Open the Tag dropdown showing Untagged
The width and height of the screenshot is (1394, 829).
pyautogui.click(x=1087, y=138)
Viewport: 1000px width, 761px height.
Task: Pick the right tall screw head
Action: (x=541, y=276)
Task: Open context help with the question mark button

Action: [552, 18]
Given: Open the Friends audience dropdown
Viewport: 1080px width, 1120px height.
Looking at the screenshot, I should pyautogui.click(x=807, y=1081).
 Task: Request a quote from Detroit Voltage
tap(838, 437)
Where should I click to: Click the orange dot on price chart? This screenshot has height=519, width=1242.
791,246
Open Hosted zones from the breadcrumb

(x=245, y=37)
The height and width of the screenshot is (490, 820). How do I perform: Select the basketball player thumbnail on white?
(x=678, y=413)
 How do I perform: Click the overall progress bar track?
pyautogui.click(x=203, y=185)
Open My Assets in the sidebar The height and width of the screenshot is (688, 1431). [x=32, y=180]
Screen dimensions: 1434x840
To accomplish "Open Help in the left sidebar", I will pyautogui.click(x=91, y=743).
═══
Required task:
Reproduce everything from the line containing "Screen dimensions: 1434x840" down to the end of the items, swapping "sidebar" for "panel" and leaving all else unchanged.

Correct output:
Screen dimensions: 1434x840
To accomplish "Open Help in the left panel", I will pyautogui.click(x=91, y=743).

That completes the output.